◆ EXERCISE DESCRIPTION
Pull out every line of the records below that contains the string "Open", matching uppercase and lowercase exactly.

===== LISTED ENTRIES =====

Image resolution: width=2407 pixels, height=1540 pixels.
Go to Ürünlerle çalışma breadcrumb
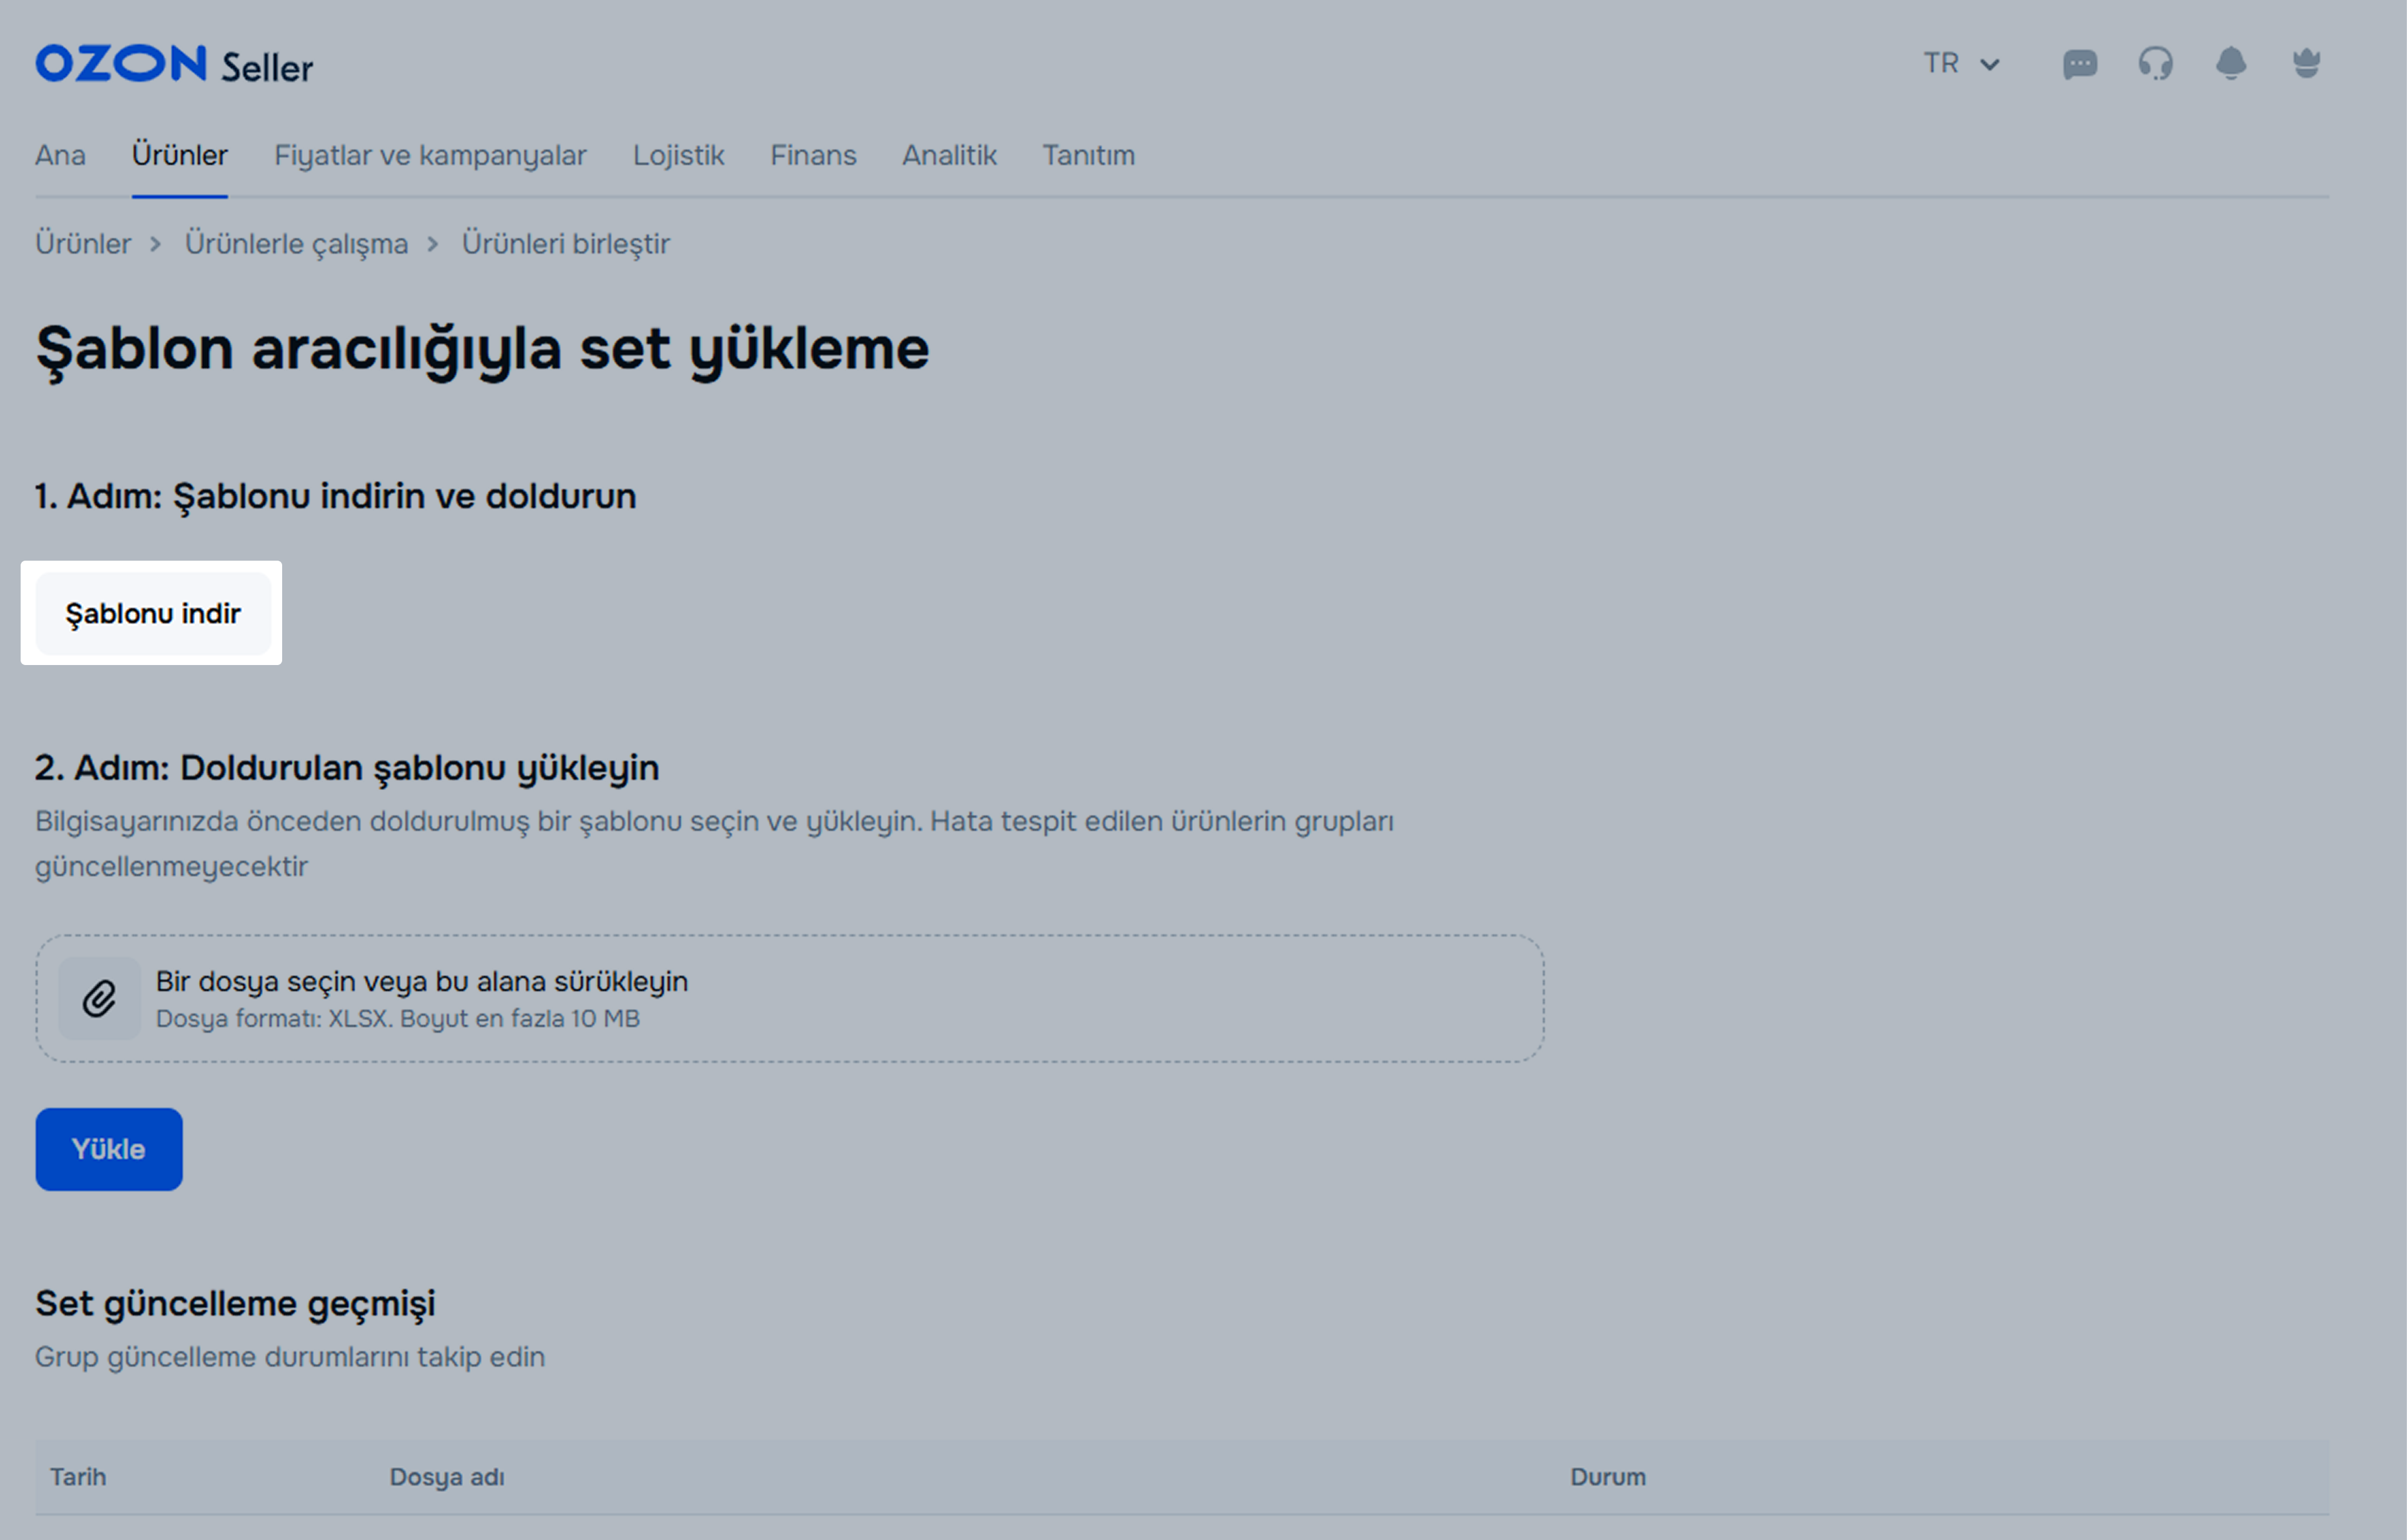(x=296, y=243)
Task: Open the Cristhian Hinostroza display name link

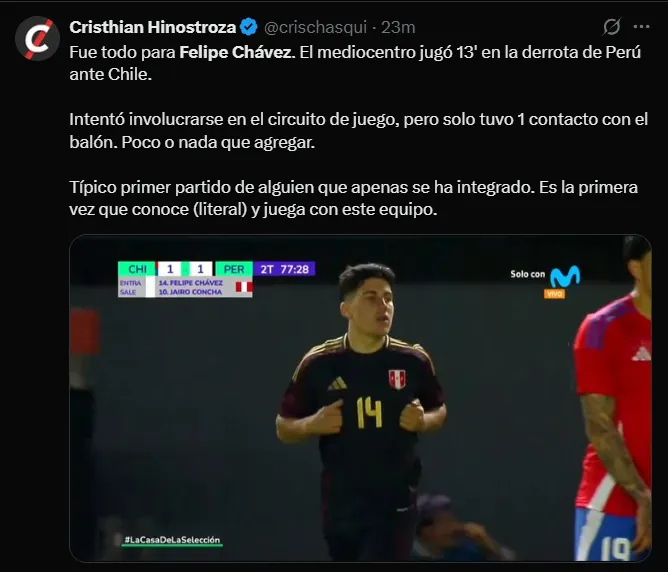Action: 152,27
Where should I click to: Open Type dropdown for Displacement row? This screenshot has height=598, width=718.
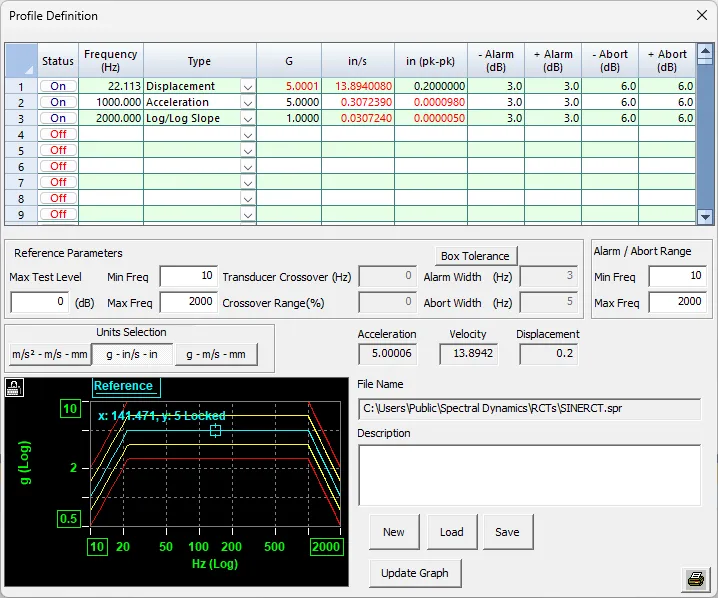coord(247,87)
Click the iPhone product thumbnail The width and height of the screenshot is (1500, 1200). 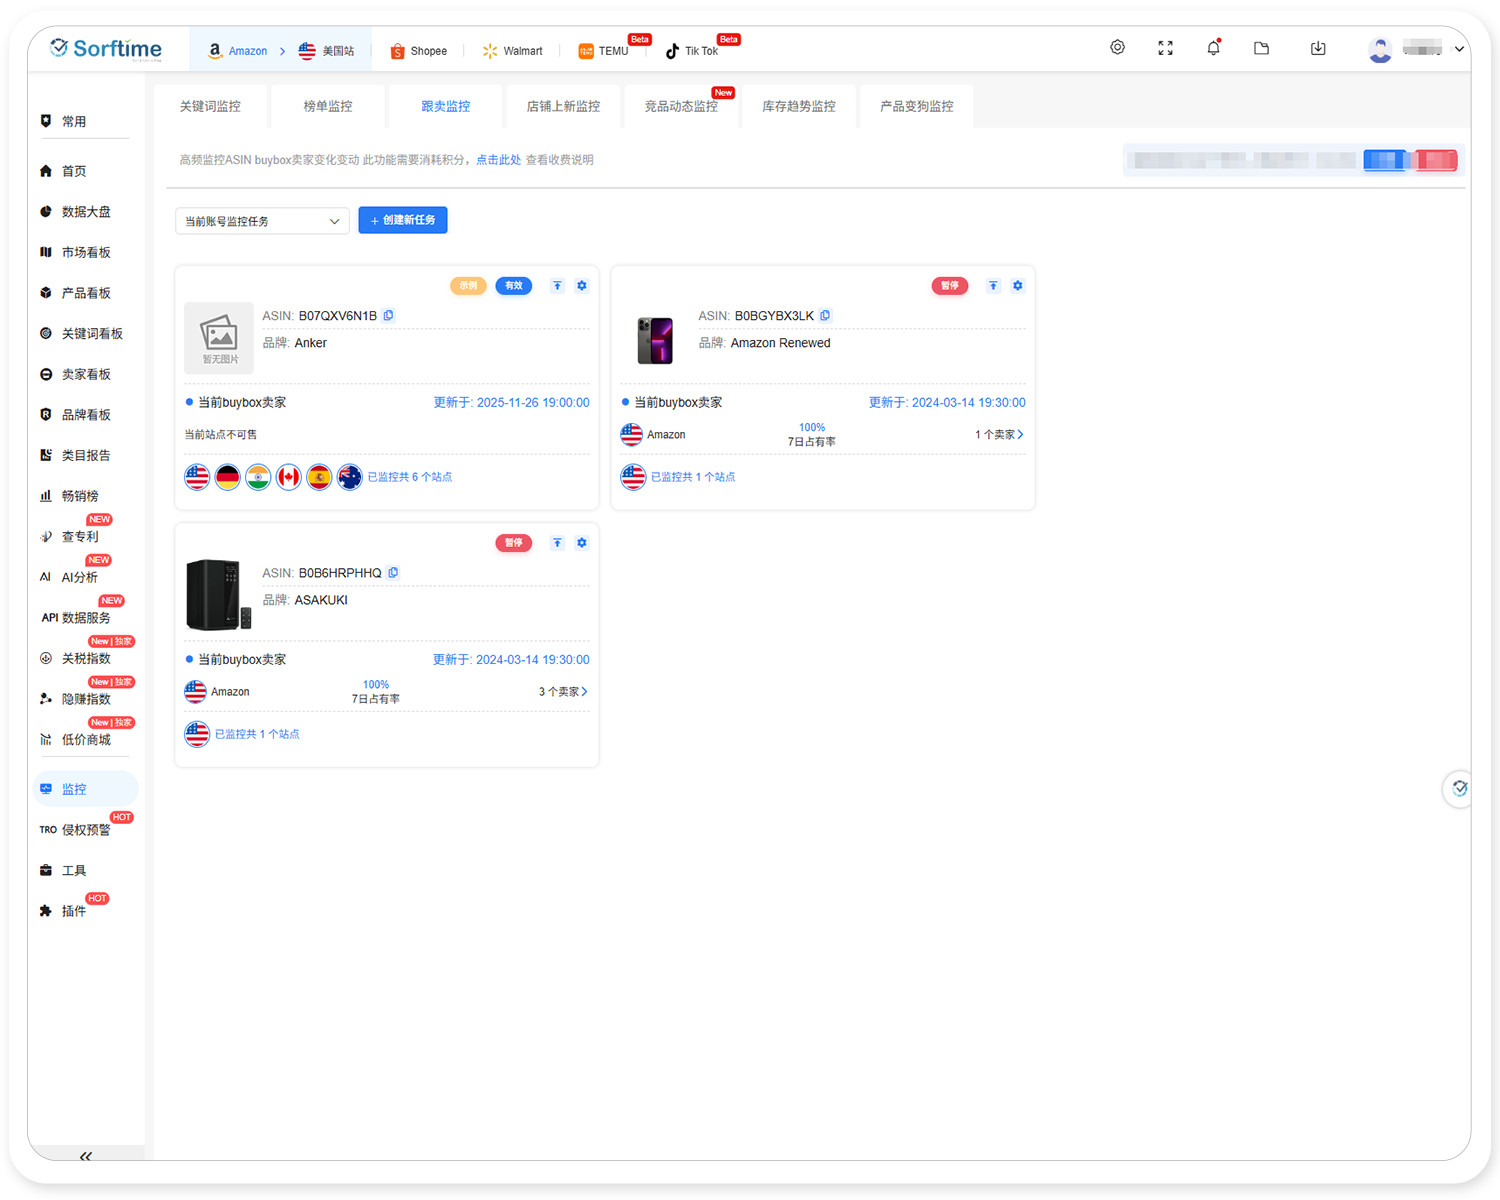(655, 340)
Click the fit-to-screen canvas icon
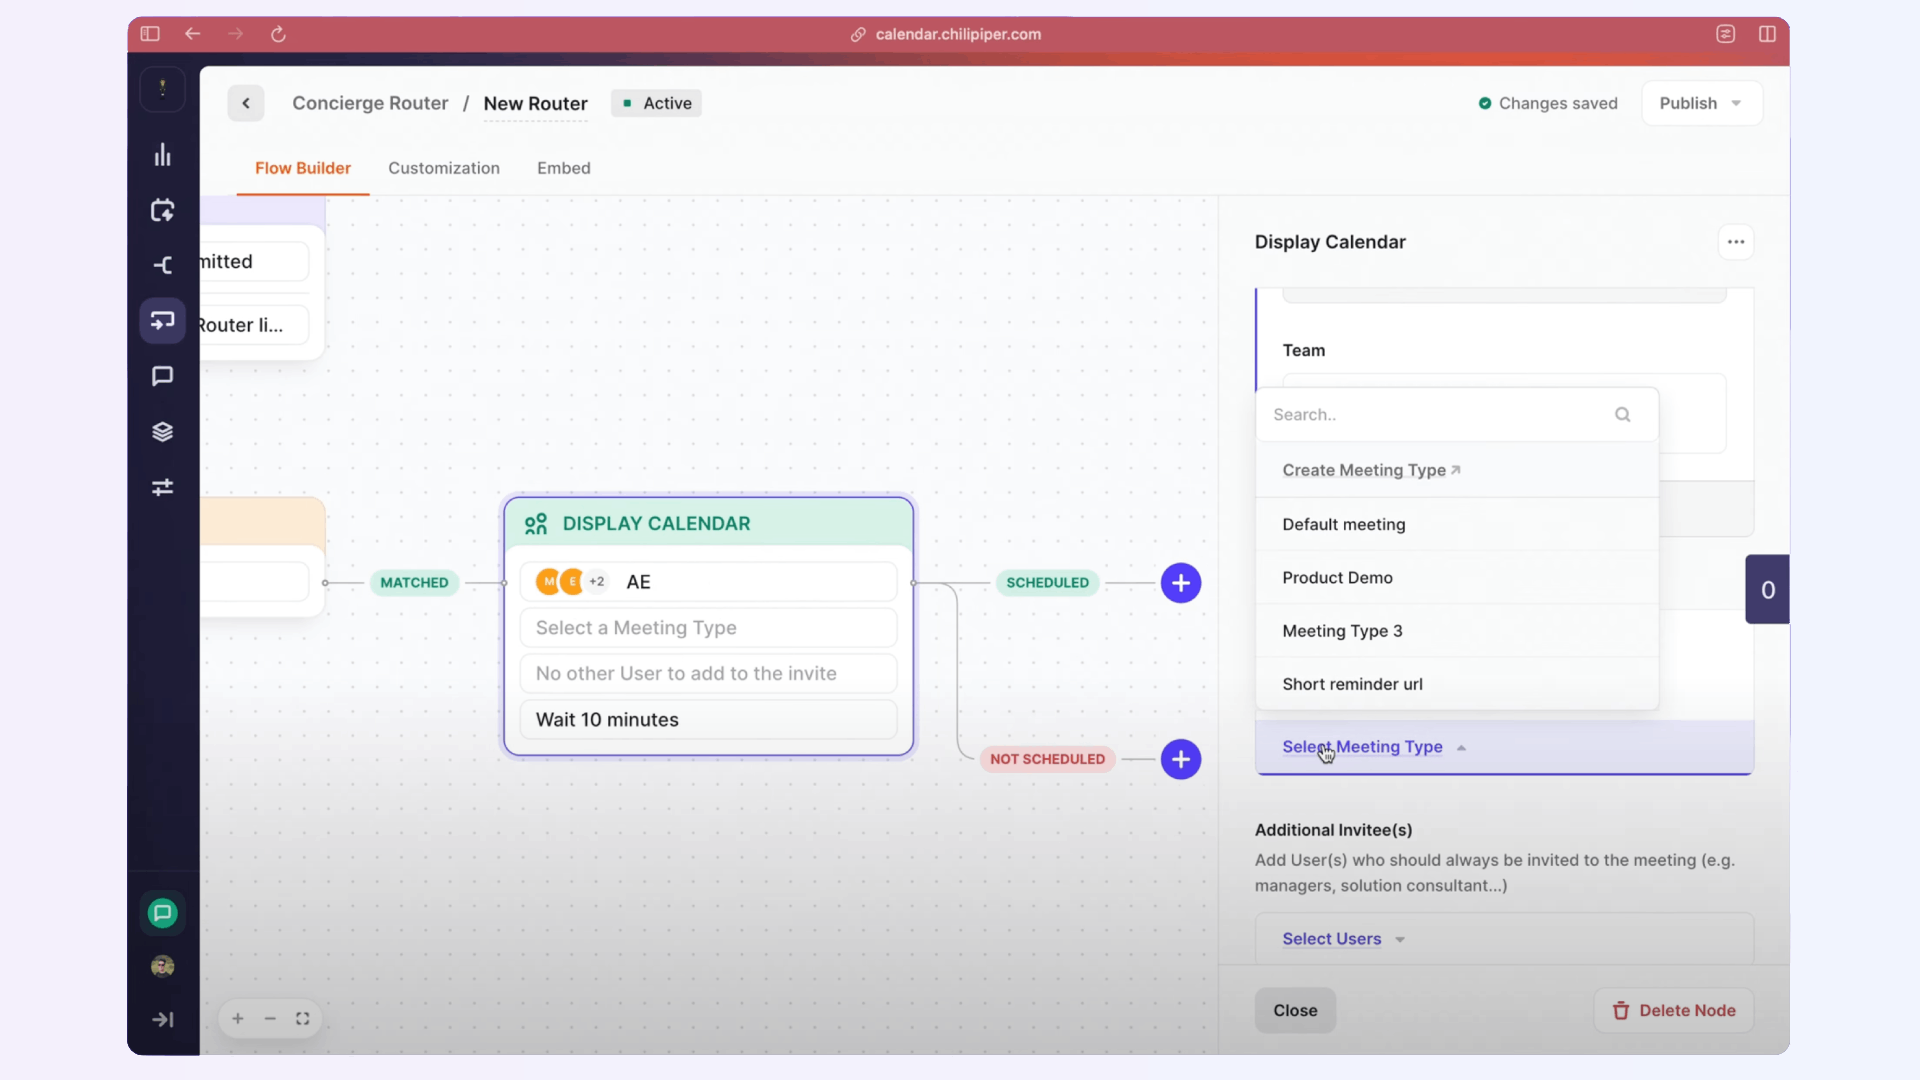Viewport: 1920px width, 1080px height. [302, 1018]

=====

◆ OUTPUT FOR THIS EXERCISE
Task: Open the Cristhian Hinostroza display name link
Where should I click to: Open Type dropdown for Displacement row? This screenshot has height=598, width=718.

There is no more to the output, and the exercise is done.